A preocupação é generalizada. Tanto que, conforme apurou este site, várias associações decidiram contratar a empresa de consultoria PSR para preparar um trabalho de consenso sobre os impactos do Corona Vírus no mercado regulado. A contratação foi aprovada pela Abragel, Apine, Abrace, Abiape e Abraceel. Curiosamente, a Abradee não aderiu, sob o argumento que precisa de mais tempo para refletir sobre essa contratação.
Paulo Pedrosa, da Abrace, que também participou da videoconferência, não acredita em judicialização extrema. “Na Abrace, nós não defendemos a derrubada geral dos contratos, até porque entendemos que embora os impactos sejam pesados, a crise deve ter um fôlego curto. Na sua visão, a iniciativa do ministro de Minas e Energia foi muito positiva. “Cada associação manifestou a sua preocupação diretamente ao ministro e seus principais auxiliares. Eles sabem o que o SEB está pensando sobre tudo isto”.
Mário Menel, da Abiape, conjuga o mesmo verbo. “Ao final, o ministro deixou claro que a solução precisa ser para todos. Além disso, o ministro lembrou uma coisa muito importante, que é tentar ver o amanhã, o Day After, pois a crise vai passar em algum momento e não podemos deixar o SEB se desorganizar”, comentou. Ele também não está preocupado com excesso de judicialização, embora alguns contratos já estejam sendo rompidos.
Em off, outros dirigentes não foram tão benevolentes com o Governo. Um reclamou que “é um verdadeiro absurdo até hoje não ter sido encontrada uma solução definitiva para o GSF. Esse negócio está se arrastando há anos e ninguém consegue uma solução. Fazer uma videoconferência com o ministro é muito bom, mas seria muito melhor se o problema do GSF já tivesse sido resolvido”.

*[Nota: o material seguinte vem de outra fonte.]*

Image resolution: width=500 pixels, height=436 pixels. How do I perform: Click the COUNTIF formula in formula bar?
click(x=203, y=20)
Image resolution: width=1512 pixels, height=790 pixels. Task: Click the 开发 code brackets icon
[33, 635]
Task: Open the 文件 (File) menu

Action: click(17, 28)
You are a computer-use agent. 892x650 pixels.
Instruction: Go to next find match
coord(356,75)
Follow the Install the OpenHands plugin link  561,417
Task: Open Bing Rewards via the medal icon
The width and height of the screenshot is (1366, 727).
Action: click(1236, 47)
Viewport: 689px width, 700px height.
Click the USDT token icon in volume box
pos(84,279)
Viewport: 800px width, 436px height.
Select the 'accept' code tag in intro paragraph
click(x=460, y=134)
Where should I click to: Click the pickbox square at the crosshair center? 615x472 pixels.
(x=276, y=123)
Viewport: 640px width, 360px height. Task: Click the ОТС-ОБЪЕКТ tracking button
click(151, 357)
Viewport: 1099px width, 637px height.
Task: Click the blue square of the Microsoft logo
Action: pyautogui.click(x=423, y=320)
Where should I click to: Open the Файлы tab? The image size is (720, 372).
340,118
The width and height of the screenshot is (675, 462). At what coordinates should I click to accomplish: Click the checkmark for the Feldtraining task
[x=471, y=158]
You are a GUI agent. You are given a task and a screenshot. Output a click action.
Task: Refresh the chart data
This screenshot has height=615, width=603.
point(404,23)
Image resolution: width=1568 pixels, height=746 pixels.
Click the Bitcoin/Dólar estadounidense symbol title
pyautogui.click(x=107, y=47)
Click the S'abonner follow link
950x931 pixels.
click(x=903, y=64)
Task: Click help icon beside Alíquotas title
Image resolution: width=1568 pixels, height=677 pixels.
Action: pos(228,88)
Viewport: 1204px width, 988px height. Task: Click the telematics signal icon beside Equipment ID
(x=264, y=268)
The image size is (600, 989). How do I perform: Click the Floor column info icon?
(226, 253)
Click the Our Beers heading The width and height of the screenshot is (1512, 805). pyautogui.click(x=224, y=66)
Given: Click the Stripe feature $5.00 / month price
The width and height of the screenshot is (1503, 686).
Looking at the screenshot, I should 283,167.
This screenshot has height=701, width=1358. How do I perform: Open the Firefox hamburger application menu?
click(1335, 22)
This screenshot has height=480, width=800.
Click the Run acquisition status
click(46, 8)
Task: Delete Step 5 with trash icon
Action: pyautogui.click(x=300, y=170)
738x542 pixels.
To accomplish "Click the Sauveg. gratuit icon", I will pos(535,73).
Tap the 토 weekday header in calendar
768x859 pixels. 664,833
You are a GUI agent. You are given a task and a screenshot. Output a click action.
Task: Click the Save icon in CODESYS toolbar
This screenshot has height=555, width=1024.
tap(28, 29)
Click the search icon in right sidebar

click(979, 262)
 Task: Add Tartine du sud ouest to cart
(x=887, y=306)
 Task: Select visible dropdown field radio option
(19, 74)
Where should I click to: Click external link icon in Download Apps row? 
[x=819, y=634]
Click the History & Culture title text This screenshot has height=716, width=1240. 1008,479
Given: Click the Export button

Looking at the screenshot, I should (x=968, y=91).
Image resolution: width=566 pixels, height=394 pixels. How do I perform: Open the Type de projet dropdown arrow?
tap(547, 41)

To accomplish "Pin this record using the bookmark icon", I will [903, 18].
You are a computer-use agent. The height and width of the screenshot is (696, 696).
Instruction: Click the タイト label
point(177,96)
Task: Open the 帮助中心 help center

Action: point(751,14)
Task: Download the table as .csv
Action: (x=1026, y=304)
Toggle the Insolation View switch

Um outro dirigente de associação foi mais além e esticou a crítica para o próprio SEB. “É impressionante. O Brasil entrou numa crise ferrada e todo mundo vai perder muito dinheiro. Os investidores estão subindo pelas paredes. E o que se vê nesta videoconferência é o SEB inteirinho na expectativa que a sociedade brasileira vai pagar os custos de tudo isso. Até parece que essa turma das associações não tem visto televisão”.
“Tem muita gente no mundo da lua. O País está pegando fogo e o déficit fiscal está passando de R$ 130 bilhões para R$ 700 bilhões. Estamos sacando no cheque especial. É uma conta que precisará ser paga lá na frente. E aparece nesta reunião o representante da associação das nucleares, dizendo que precisamos concluir Angra 3. É uma brincadeira”, ironizou outro participante, que preferiu omitir o nome nesta matéria.
A mesma fonte está descrente do que viu e ouviu neste sábado, na videoconferência. “A reunião foi interessante, até porque o ministro esteve recentemente isolado devido ao Covid-19. Todos ficamos realmente muitos felizes com a sua recuperação. Mas confesso que não sei se o MME, principalmente auxiliares do ministro, têm a capacidade de perceber que o setor elétrico quer preservar tudo e que busca uma solução em que tudo vai virar custo para a sociedade, que vai acabar pagando lá no final. Desconfio que de novo vão jogar tudo para os pobres coitados dos consumidores brasileiros”.